### Raw data
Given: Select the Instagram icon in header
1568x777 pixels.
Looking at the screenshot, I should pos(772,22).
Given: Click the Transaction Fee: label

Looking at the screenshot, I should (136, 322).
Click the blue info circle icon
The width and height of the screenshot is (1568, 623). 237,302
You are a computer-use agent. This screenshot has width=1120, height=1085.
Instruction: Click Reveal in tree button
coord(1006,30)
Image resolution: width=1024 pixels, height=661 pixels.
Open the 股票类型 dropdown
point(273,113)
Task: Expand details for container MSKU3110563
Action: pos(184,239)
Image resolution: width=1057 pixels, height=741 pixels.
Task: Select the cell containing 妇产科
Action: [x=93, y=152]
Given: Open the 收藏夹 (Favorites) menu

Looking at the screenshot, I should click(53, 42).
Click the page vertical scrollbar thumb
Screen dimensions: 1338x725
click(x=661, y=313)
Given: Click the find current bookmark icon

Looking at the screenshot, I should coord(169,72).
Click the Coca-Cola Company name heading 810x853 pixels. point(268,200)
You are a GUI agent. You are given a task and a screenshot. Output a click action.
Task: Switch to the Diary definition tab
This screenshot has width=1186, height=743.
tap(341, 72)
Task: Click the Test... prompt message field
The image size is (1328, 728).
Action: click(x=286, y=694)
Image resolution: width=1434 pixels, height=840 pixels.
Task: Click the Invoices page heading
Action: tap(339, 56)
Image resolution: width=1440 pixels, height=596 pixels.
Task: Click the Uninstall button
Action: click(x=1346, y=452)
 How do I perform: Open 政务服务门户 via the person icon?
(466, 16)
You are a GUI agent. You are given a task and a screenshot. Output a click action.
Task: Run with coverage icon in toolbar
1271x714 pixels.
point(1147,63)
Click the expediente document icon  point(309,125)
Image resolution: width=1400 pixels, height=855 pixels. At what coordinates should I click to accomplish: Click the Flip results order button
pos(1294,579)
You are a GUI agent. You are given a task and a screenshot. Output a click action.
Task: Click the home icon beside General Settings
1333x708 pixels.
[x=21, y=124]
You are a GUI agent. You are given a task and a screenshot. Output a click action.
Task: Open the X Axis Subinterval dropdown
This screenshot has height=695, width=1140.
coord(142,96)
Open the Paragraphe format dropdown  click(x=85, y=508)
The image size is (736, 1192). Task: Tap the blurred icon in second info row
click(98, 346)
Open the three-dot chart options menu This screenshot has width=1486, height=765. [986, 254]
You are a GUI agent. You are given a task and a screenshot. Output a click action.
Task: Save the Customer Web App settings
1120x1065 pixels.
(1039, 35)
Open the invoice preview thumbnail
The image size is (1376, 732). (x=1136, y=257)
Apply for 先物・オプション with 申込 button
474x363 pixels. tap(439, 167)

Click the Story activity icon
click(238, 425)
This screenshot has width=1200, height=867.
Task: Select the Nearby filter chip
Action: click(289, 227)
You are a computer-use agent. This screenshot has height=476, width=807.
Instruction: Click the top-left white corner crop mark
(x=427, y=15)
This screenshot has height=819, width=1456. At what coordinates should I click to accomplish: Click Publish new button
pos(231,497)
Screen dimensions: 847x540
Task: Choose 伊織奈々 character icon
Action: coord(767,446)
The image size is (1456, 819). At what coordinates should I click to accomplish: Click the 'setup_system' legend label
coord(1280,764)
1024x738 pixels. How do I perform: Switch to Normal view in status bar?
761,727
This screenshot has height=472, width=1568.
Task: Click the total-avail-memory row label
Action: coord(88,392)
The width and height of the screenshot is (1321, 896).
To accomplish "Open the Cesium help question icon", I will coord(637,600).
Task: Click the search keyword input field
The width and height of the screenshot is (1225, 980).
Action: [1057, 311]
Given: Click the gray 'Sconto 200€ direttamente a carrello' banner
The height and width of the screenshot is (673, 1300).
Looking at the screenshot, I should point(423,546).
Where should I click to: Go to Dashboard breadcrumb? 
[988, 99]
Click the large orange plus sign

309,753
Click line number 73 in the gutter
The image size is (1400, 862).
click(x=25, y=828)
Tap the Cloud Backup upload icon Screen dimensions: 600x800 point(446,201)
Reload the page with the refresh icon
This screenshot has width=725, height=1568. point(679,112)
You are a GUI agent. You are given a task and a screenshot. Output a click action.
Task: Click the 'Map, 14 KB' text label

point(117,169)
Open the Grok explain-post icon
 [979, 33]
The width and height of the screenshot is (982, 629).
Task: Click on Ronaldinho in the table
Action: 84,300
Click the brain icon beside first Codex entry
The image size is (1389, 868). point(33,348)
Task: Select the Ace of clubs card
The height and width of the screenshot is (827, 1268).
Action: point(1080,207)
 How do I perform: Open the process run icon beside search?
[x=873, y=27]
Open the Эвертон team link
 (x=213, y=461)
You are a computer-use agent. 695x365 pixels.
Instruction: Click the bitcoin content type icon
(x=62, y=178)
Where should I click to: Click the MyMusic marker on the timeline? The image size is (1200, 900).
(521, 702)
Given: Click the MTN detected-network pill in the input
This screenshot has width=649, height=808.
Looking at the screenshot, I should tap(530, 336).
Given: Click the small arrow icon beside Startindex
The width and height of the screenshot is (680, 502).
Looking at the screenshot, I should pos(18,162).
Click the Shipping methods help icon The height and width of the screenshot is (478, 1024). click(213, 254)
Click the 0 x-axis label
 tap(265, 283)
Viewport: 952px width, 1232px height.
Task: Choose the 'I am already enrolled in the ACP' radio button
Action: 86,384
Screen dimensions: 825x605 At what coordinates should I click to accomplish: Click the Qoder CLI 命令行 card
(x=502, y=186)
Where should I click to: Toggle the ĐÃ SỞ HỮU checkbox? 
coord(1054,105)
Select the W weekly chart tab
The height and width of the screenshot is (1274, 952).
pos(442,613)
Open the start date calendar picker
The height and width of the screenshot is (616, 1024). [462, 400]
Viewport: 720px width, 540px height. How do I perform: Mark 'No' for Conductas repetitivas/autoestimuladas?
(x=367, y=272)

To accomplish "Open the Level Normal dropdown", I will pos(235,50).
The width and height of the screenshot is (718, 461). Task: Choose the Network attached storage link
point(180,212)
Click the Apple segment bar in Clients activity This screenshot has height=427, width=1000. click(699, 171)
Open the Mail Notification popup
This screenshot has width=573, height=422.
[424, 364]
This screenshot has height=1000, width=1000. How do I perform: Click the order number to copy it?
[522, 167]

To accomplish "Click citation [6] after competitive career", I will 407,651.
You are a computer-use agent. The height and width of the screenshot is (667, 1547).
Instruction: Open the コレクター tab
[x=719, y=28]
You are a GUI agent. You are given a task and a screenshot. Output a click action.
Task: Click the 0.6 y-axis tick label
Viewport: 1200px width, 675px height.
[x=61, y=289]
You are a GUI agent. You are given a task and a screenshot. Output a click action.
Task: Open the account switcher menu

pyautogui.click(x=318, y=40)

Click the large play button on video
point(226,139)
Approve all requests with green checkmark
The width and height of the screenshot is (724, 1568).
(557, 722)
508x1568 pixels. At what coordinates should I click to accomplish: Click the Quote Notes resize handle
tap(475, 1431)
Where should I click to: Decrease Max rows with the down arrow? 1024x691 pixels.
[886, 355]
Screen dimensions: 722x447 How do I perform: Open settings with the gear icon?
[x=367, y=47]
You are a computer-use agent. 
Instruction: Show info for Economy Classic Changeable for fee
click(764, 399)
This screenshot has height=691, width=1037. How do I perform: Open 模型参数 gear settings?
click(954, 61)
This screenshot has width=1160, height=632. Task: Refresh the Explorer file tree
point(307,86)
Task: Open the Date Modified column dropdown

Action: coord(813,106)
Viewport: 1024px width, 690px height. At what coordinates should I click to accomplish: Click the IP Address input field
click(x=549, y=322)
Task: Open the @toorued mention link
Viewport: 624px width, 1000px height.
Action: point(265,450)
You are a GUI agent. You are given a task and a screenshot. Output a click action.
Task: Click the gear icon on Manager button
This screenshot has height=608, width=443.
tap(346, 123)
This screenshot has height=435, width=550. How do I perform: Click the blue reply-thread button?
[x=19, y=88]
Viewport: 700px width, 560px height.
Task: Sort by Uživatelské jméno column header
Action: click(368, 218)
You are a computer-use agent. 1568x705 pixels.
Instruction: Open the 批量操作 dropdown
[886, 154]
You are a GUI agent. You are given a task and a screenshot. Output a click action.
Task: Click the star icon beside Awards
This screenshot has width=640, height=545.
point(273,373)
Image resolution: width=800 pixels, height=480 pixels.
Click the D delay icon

### Work order
Would you print, exactly as written, every line above from the one holding "The image size is (736, 1192)." through the one holding "has height=476, width=807.", with both included and no other lines?

### Your response
The image size is (736, 1192). Task: Tap the blurred icon in second info row
click(98, 346)
Open the three-dot chart options menu This screenshot has width=1486, height=765. [986, 254]
You are a GUI agent. You are given a task and a screenshot. Output a click action.
Task: Save the Customer Web App settings
1120x1065 pixels.
(1039, 35)
Open the invoice preview thumbnail
The image size is (1376, 732). (x=1136, y=257)
Apply for 先物・オプション with 申込 button
474x363 pixels. tap(439, 167)

Click the Story activity icon
click(238, 425)
This screenshot has width=1200, height=867.
Task: Select the Nearby filter chip
Action: click(289, 227)
You are a computer-use agent. This screenshot has height=476, width=807.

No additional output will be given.